[Source data — start]

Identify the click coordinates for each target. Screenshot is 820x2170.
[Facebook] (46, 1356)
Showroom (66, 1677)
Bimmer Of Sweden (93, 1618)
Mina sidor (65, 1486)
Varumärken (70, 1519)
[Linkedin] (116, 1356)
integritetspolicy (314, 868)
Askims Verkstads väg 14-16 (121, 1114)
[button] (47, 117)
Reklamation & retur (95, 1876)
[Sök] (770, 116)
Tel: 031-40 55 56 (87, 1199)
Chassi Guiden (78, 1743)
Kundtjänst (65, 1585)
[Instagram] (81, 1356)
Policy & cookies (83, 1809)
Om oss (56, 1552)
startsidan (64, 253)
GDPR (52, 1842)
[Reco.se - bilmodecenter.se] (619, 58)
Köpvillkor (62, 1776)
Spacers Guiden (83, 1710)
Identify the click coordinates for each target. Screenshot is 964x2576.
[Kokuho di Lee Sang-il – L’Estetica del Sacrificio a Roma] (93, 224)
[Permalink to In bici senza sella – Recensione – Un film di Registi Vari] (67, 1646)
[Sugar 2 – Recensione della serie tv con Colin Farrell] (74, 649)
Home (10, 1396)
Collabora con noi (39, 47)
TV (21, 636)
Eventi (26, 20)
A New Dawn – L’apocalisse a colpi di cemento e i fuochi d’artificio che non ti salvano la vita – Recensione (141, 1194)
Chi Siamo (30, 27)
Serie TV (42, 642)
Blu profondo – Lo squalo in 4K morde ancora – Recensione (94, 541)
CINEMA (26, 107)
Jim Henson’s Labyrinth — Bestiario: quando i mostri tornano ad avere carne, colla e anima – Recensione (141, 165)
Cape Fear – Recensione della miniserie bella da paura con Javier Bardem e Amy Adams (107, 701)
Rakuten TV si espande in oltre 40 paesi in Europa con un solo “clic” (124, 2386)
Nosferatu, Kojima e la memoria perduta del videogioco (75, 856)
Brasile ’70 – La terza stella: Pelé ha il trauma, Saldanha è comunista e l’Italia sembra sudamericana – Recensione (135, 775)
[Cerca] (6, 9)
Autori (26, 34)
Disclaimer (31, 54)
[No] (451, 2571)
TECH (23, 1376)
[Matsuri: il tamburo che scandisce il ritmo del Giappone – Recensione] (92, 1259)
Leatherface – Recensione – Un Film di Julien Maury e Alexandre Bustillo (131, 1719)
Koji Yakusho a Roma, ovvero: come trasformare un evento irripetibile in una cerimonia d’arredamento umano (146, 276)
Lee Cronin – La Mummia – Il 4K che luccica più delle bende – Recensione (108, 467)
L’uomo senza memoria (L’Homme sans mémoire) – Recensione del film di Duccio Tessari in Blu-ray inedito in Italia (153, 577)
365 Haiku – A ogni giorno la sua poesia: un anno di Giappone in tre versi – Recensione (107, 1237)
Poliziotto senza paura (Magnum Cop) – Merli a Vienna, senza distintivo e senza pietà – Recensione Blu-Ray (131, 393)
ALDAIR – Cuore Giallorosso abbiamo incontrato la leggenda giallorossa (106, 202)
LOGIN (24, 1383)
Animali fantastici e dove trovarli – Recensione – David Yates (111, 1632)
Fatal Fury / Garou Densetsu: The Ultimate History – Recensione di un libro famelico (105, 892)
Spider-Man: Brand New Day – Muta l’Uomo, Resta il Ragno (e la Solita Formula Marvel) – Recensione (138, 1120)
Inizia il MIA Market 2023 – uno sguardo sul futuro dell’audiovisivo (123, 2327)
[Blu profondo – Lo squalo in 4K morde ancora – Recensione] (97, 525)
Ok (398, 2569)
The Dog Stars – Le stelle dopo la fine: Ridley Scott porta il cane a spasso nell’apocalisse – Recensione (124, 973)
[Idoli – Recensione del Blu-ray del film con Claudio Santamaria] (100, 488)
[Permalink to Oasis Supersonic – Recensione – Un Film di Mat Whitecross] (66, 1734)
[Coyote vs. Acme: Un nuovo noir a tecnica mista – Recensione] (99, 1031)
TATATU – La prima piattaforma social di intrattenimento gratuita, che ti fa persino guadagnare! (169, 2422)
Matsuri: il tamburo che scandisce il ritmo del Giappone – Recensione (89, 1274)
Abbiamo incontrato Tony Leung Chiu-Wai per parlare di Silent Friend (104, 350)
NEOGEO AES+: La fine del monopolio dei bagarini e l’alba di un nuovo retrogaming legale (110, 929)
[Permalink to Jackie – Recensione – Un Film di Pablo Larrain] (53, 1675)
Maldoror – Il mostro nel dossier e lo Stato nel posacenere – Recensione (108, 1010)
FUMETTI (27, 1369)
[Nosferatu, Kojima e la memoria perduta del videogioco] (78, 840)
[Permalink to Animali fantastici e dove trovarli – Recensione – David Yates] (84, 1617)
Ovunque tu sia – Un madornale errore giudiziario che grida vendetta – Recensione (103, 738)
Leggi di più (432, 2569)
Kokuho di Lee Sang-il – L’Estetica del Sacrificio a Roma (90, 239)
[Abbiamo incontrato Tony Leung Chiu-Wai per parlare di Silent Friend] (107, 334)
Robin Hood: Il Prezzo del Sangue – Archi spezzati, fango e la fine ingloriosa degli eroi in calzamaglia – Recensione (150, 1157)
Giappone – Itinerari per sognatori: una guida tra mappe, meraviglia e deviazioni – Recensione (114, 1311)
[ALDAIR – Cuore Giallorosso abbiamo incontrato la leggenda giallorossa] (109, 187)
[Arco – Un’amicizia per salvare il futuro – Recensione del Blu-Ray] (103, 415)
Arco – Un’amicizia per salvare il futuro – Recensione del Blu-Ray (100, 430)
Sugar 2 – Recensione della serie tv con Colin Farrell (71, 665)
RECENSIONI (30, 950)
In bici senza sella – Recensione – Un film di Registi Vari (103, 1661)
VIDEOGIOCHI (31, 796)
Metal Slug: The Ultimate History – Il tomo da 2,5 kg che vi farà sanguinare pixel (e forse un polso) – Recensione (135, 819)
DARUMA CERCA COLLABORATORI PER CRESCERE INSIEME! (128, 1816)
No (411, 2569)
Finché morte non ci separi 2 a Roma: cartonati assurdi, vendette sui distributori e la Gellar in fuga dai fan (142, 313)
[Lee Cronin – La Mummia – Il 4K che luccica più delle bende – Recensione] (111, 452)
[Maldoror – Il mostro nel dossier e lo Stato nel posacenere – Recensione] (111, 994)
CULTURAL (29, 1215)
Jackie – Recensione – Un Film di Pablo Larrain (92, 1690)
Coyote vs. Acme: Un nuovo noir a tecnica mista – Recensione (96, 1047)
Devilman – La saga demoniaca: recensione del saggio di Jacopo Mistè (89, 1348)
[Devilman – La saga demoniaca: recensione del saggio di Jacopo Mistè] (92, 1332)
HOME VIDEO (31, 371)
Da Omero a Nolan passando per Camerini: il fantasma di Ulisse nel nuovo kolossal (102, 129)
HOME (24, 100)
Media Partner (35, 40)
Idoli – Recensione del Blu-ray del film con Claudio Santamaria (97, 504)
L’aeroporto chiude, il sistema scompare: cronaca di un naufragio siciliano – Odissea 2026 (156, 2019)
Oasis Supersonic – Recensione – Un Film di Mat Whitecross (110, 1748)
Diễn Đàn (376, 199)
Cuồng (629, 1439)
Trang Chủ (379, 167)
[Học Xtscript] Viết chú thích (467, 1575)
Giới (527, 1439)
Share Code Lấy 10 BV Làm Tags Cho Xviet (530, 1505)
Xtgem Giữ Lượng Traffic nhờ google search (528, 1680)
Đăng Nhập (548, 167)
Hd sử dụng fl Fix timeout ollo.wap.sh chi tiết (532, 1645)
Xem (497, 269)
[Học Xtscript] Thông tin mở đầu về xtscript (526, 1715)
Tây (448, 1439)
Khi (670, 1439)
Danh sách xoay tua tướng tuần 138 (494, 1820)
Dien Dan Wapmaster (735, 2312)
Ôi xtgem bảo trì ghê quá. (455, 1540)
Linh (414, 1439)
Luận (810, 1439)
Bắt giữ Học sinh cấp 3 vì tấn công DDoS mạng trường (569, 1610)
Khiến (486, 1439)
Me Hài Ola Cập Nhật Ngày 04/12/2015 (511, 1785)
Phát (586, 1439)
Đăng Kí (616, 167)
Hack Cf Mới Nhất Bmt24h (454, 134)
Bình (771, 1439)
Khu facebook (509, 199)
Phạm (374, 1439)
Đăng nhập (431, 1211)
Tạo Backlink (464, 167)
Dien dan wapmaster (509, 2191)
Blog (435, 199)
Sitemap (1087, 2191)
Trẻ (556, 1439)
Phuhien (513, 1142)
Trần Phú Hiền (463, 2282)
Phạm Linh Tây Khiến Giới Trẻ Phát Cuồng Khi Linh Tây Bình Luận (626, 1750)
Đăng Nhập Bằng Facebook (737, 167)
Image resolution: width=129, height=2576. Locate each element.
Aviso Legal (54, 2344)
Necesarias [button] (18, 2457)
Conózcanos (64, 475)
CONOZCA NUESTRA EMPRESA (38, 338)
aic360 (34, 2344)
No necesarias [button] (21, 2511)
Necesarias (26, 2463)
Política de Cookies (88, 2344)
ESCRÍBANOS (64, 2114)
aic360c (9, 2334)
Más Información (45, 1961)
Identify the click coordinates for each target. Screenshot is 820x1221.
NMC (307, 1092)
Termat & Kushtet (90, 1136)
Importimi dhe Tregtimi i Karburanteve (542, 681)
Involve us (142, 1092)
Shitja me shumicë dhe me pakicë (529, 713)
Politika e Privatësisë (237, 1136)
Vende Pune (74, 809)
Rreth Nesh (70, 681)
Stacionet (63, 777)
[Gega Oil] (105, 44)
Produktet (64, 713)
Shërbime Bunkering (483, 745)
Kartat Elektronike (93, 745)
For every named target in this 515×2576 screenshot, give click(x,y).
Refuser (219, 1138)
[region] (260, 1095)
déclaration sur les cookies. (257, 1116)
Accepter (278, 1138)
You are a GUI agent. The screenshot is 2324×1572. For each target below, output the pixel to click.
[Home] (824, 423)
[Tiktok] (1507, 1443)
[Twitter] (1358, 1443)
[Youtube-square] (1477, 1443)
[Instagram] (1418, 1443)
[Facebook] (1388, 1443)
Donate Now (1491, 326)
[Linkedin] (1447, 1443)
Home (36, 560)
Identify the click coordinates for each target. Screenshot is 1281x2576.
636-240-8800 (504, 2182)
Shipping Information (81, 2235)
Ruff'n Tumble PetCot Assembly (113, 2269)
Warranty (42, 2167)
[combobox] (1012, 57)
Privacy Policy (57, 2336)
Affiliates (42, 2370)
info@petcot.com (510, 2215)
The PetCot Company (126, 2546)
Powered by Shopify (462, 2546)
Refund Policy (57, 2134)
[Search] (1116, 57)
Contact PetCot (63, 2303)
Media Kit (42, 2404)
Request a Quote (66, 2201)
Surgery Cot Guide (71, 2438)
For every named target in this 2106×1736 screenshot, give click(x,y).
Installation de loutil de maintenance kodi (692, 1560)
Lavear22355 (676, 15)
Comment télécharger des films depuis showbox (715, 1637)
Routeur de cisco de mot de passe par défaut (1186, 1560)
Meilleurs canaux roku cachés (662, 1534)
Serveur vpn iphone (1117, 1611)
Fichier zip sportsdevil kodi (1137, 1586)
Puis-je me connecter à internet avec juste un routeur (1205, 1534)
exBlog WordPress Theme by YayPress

[Source data — finish]

Exercise objective ▸ Show the lines of the data that hold the word "saggio".

Completed task ▸
Devilman – La saga demoniaca: recensione del saggio di Jacopo Mistè (89, 1348)
[Devilman – La saga demoniaca: recensione del saggio di Jacopo Mistè] (92, 1332)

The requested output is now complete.